▶ _TASK STATEMENT_
Copy all of the material below line for line, changing nothing.

• • • •

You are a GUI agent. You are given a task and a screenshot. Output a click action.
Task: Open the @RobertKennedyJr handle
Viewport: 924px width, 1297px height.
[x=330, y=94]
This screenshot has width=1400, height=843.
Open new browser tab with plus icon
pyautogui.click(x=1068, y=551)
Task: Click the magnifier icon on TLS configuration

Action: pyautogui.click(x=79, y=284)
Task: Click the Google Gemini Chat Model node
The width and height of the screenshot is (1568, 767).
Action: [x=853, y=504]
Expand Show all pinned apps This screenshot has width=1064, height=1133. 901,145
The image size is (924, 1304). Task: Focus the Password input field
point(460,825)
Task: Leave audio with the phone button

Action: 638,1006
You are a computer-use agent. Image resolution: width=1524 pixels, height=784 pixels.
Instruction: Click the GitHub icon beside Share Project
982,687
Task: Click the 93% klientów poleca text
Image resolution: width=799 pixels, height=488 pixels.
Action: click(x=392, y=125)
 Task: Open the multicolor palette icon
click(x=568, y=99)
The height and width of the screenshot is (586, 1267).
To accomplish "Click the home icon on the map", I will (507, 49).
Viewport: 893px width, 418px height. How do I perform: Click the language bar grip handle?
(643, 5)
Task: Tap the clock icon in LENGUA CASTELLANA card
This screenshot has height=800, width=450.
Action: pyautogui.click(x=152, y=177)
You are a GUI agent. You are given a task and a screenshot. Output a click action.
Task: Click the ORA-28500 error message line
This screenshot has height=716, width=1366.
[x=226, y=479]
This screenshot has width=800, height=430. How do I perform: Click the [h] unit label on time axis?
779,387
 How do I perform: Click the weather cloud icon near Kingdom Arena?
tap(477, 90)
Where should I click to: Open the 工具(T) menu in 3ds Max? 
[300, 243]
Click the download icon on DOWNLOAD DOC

• • • •

▶ _CORRECT ANSWER_
You are a GUI agent. You are given a task and a screenshot. Output a click action.
Task: Open the @RobertKennedyJr handle
Viewport: 924px width, 1297px height.
[x=330, y=94]
This screenshot has width=1400, height=843.
Open new browser tab with plus icon
pyautogui.click(x=1068, y=551)
Task: Click the magnifier icon on TLS configuration

Action: pyautogui.click(x=79, y=284)
Task: Click the Google Gemini Chat Model node
The width and height of the screenshot is (1568, 767).
Action: [x=853, y=504]
Expand Show all pinned apps This screenshot has width=1064, height=1133. 901,145
The image size is (924, 1304). Task: Focus the Password input field
point(460,825)
Task: Leave audio with the phone button

Action: 638,1006
You are a computer-use agent. Image resolution: width=1524 pixels, height=784 pixels.
Instruction: Click the GitHub icon beside Share Project
982,687
Task: Click the 93% klientów poleca text
Image resolution: width=799 pixels, height=488 pixels.
Action: click(x=392, y=125)
 Task: Open the multicolor palette icon
click(x=568, y=99)
The height and width of the screenshot is (586, 1267).
To accomplish "Click the home icon on the map", I will (507, 49).
Viewport: 893px width, 418px height. How do I perform: Click the language bar grip handle?
(643, 5)
Task: Tap the clock icon in LENGUA CASTELLANA card
This screenshot has height=800, width=450.
Action: pyautogui.click(x=152, y=177)
You are a GUI agent. You are given a task and a screenshot. Output a click action.
Task: Click the ORA-28500 error message line
This screenshot has height=716, width=1366.
[x=226, y=479]
This screenshot has width=800, height=430. How do I perform: Click the [h] unit label on time axis?
779,387
 How do I perform: Click the weather cloud icon near Kingdom Arena?
tap(477, 90)
Where should I click to: Open the 工具(T) menu in 3ds Max? 
[300, 243]
Click the download icon on DOWNLOAD DOC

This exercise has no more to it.